- **本文**:
• • • • •

彼女との出会いは今から30年前、ハワイの病院で私がボランティアをした時に知り合いました。小柄で気さくで明るいミドリさんは日本で生まれた為、日本語ができました。
ミドリさんとは、いろいろな話をしました。なかでも興味深かったのは写真花嫁(ピクチャーブライド)の話でした。
ミドリさんは写真でしか知らない男性と結婚する為、日本からハワイまで他の写真花嫁たちと数週間の船旅に出ました。
当時、すでにアメリカ本土やハワイに移住していた日本人男性たちは日本から多くの写真花嫁をむかえました。決め手はたった一枚の写真。中には若い頃の写真を送ったり、他人の写真を送る男性もいたらしいです。
ミドリさんも例にもれず、やっとで会った御主人は写真とは似ても似つかない容姿だったそうです。夫になる、まだ見ぬ人の写真を胸に不安と憧れを抱いてハワイに寄港。しかし、目の前に現れた男性が写真と違っていたら、その落胆は計り知れません。
「若い時の写真を送ってよこしたのよ。見たら、あなた、もうジイさんだもんね。すぐに又、船に乗って帰って来たわよ」
ミドリさんは興奮して続けました。
「やっとで、日本に着いたと思ったらあの人が先回りして日本で私を待ってるじゃない。驚いたわよー」

• • • • •

- **提示資料**:
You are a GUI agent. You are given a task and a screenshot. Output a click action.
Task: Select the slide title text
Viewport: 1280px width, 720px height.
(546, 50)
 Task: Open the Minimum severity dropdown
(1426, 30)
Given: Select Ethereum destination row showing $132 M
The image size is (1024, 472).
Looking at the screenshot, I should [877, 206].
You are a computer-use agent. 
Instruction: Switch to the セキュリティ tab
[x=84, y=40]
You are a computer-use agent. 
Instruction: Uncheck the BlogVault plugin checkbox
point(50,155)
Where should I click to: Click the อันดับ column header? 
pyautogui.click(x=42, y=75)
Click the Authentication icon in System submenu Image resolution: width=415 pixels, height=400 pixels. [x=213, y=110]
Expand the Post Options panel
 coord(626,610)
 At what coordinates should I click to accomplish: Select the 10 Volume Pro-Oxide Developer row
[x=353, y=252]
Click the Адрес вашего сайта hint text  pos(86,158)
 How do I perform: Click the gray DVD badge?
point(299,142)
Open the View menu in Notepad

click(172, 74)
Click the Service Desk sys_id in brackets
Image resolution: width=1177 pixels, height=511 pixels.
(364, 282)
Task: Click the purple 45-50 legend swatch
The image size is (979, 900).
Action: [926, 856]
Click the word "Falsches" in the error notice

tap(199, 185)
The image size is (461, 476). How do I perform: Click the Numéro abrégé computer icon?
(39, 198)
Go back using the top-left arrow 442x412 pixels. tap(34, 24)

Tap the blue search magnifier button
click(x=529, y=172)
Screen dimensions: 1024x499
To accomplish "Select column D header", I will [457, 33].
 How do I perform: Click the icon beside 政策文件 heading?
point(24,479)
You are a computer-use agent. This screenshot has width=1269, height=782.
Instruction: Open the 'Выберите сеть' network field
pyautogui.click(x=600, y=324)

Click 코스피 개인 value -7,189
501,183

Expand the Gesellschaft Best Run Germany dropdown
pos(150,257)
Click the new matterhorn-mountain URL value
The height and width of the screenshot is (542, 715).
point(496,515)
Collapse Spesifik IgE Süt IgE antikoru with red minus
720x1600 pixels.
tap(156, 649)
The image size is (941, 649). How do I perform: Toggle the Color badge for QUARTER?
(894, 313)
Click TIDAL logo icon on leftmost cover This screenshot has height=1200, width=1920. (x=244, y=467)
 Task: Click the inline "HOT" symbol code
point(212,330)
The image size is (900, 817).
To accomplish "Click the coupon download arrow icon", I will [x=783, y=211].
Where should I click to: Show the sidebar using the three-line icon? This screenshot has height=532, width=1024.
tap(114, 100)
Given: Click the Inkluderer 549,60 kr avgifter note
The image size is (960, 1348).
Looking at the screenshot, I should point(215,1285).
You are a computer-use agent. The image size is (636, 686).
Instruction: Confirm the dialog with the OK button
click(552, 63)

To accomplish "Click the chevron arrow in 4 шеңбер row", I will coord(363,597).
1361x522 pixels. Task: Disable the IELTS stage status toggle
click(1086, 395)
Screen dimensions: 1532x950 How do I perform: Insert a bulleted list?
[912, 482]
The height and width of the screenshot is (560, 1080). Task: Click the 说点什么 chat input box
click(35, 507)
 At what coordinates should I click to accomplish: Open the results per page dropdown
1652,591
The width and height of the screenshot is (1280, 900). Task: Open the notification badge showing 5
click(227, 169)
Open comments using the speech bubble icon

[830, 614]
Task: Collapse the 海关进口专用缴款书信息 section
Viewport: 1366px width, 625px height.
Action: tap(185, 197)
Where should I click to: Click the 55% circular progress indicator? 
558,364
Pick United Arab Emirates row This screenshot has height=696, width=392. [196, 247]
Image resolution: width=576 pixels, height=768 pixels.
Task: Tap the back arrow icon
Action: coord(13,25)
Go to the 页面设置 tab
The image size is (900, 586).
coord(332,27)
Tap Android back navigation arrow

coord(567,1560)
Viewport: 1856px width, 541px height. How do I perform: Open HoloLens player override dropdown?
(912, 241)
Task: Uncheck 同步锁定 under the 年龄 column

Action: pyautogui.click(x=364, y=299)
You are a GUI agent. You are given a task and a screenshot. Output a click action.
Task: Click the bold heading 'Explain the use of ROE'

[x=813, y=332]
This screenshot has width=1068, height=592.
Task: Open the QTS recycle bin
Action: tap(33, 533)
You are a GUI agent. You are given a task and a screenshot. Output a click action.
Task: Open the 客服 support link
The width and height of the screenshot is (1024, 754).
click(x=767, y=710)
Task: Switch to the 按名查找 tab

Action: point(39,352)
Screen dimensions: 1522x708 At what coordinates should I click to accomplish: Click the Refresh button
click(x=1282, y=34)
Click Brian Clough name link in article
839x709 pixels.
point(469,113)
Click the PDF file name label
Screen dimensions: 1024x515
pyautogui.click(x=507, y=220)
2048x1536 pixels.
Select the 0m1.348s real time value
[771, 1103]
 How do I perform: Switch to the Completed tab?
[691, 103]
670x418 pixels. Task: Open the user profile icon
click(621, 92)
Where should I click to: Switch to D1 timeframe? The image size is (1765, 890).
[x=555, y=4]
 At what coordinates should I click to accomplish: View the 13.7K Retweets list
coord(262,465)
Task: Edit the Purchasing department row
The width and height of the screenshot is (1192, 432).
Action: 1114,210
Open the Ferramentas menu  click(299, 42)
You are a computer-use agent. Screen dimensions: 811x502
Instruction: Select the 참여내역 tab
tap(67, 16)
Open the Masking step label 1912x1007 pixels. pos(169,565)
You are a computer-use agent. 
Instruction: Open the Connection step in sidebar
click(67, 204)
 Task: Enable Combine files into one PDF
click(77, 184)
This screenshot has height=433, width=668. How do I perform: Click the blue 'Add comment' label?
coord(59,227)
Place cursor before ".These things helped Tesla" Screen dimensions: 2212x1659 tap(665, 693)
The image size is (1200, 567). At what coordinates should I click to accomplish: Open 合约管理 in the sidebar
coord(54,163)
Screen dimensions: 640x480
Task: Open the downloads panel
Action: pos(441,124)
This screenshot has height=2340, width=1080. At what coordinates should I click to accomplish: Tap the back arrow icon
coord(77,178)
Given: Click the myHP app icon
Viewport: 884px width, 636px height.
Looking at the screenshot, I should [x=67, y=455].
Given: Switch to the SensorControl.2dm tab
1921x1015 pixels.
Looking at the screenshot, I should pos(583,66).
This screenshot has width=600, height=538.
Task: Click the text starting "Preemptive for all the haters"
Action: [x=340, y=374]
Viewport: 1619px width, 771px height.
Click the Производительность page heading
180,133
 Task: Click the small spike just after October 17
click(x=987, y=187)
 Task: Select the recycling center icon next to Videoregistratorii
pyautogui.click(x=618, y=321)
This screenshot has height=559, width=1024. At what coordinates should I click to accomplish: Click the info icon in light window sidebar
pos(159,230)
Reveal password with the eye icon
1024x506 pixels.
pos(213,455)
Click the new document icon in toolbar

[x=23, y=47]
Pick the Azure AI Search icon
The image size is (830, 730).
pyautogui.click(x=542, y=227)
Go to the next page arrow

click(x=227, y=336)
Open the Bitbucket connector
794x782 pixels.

• • • • •

- **課題 1**:
写真花嫁についての文章を読み、次の問いに答えてください。
(a) 筆者がミドリさんと知り合ったのは、どこで何をした時ですか。
(b) ミドリさんが日本語ができたのはなぜですか。
(c) ミドリさんは、日本からハワイまで誰とどのような旅をしましたか。
- **課題 2**:
次の各文が写真花嫁についての文章の内容と合っているかどうかを「はい」か「いいえ」で答え、判断の根拠となる語句を文章から引用してください。
(a) 筆者とミドリさんの出会いは今から30年前である。
(b) 写真花嫁を迎えた日本人男性は、皆、本人の現在の写真を送った。
(c) ミドリさんが日本に着くと、御主人が先回りして日本で待っていた。
- **課題 3**:
写真花嫁についての文章を、最後の文の後から書き継いでください。

- **解答欄 1**:
(a) ハワイの病院で、筆者がボランティアをした時です。
(b) 日本で生まれたためです。
(c) 他の写真花嫁たちと、数週間の船旅をしました。

- **解答欄 2**:
(a) はい。「彼女との出会いは今から30年前」
(b) いいえ。「中には若い頃の写真を送ったり、他人の写真を送る男性もいたらしいです」
(c) はい。「あの人が先回りして日本で私を待ってるじゃない」

- **解答欄 3**:
ミドリさんはしぶしぶハワイに連れ戻されたそうです。それから、お子さん一人をもうけましたが結局、離婚されシングルマザーになりました。女手一つで子供を育てる為、知り合いのいるロサンゼルスに移住して朝から晩まで働いたそうです。移民大国アメリカで働くと言っても当時はウエイトレスと店員の掛け持ちをして生計を立て、多くの日系人がしたように子供には良い教育を与えたそうです。
どの時代でも金融に強いユダヤ人は当時も幅を利かせていたそうです。日系人はユダヤ人の話をする時、スラングでクイチと呼んだらしい。英語のスラングでジューという代わりに9と1を足すとジューになるので、それでクイチという隠語になったらしいです。
ミドリさんもクイチに負けず劣らず製薬会社の株でひと儲け、ハワイにお子さんと戻り3つのコンドミニアムのオーナーになりました。
日系人の苦労話はよく聞きます。写真花嫁で若くしてハワイに渡り結婚こそは成功とはいかなかったけれど、ミドリさんこそアメリカンドリームを手に入れた女性の一人だと思います。
老後は動けるまで病院でボランティアとして働き、ご自分のプラン通りナーシングホームで大往生をとげました。